§ Texte source
"""

Mémé Santerre, une vie, de Serge Grafteaux

lu 2018 09_serge grafteaux_meme santerre une vie

L'histoire : la vie de Marie-Catherine Gardez épouse Santerre, née en 1891 dans un coron. Famille pauvre, vie de peu, travail harrassant dès l'enfance (au coron l'hiver, en Normandie l'été), elle a traversé deux guerres, le Front Populaire, s'est mariée par amour, a eu un enfant, a changé de métier, de région, etc. Et dans la première moitié des années 1970, elle croise le chemin de Serge Grafteaux, à qui elle raconte sa vie, et il la met par écrit pour donner ce livre poignant. 

 

Mon avis : un témoignage précieux. Marie-Catherine naît à une époque dont on peine aujourd'hui à imaginer le quotidien, même si cette époque n'est pas si éloignée de nous que ça (mon arrière-grand-mère, que j'ai connue jusqu'à mon adolescence, était de cette génération, donc ça me parle !). Pas d'électricité, pas d'eau courante, pas de congés payés, pas de temps de travail raisonnable, pas de sécurité sociale quelle qu'elle soit, une majorité de gens qui travaillent très dur dès l'enfance pour des salaires misérables qui leur paient à peine de quoi manger, souvent on a faim, on a froid, les conditions de vie sont dures, très dures. Et pourtant, on ne se plaignait pas, Marie-Catherine le répète beaucoup, "on ne se plaignait pas", on était heureux, il y avait plus malheureux que nous, "nous étions contents de retrouver le grand air", etc. Même ce raisonnement pourrait être aujourd'hui presque difficile à accepter, tant les progrès de qualité de vie depuis nous semblent justes et "normaux", et tant on peine à accepter qu'on puisse se contenter avec sérénité de si peu et se résigner à tant d'injustice. Du coup, c'est une sacrée leçon, un rappel à l'ordre intéressant, même si évidemment, il reste discutable de le voir comme tel, parce que c'est avant tout un témoignage, surtout pas un jugement. Et puis bien sûr, on s'attache à ce personnage ordinaire, à cette femme courageuse et opiniâtre, qui n'est ni une héroïne, ni une passionnaria, qui traverse l'histoire, ou plutôt dont l'histoire traverse la vie, presque sans le faire exprès, pour y laisser des marques. Sa vie va la malmener, être vraiment rude, puis s'améliorer et être bouleversée par les progrès techniques et sociaux, elle le constate sans forcément le glorifier, parce qu'elle connaît aussi le revers de tout ça.

Bref, un témoignage sur un changement de monde, vu du côté des plus démunis, et du coup aussi un regard sur l'histoire différent de ce qu'on a l'habitude de lire, et ça fait du bien. Ici, les grandes histoires politiques qu'on nous narre habituellement, les coulisses des guerres et autres violences, n'existent quasi pas, elles ne sont qu'un arrière-plan dont on ne parle que des conséquences sur la vie quotidienne. Car l'essentiel de la vie est ailleurs.

"""

§ Consignes
1) D'après la critique de « Mémé Santerre, une vie », en quelle année Marie-Catherine Gardez est-elle née ?
2) Énumérez tout ce qui manquait à l'époque de Marie-Catherine, selon la phrase de la critique de « Mémé Santerre, une vie » qui commence par « Pas d'électricité ».
3) Poursuivez la critique de « Mémé Santerre, une vie » à partir de sa dernière phrase.

§ Données enregistrées
"""

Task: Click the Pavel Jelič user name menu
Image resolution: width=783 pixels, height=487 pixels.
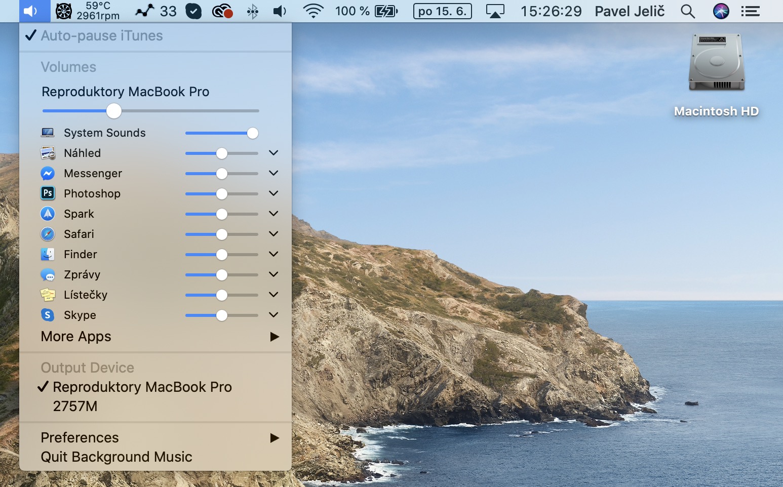Action: click(629, 11)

"""

§ Corrigé
1) En 1891.

2) L'électricité, l'eau courante, les congés payés, un temps de travail raisonnable, une sécurité sociale quelle qu'elle soit.

3)
Un livre passionnant, j'ai vraiment beaucoup aimé !

 

***

Feuilletons...

extrait santerre 1

extrait santerre 2

 

 

p.64 : - Bénissez, Seigneur, ce repas que nous allons manger ici... Grâces à vous, mon Dieu ! Nous vous demandons aujourd'hui de rendre Marie-Catherine et Auguste heureux et bons époux. Amen.

Dieu l'a entendu, mon père... Heureux et bons époux, nous l'avons été, sans que rien, une minute, une seconde seulement, ne soit venu jamais nous séparer, sinon la mort contre laquelle on ne peut rien et qui nous emporte tous, qu'on soit riche, qu'on soit pauvre. 

C'est finalement, je trouve, la grande justice, et c'est pour cela que je suis très croyante. Le bonheur, il appartient à tous, qu'ils couchent dans des draps de fil ou dans de la paille... Ce qui compte, c'est d'être heureux dans son coeur, dans sa tête, même si on n'a pas de livret de caisse d'épargne. Et au fond, qui que nous soyons, est-ce qu'au bout du compte, nous ne mourons pas tous ? Est-ce que nous n'allons pas tous dans la même terre ? 

Auguste disait que c'étiat ça l'égalité et il avait raison.

 

p.116 : Le conducteur, d'emblée, tutoya Auguste, ce qui ne plut guère à mon mari.

Il allait s'y habituer rapidement. Nous étions ici dans la région parisienne et les moeurs n'étaient pas les mêmes qu'en Normandie. On sentait plus de gentillesse chez les voisins, chez les collègues de travail.

 

p.152 : - Tu sais, Mémé, finalement, ce n'est pas long, une vie...

 

***

Mémé Santerre, une vie, Serge Grafteaux, 1975, 185 pages (poche)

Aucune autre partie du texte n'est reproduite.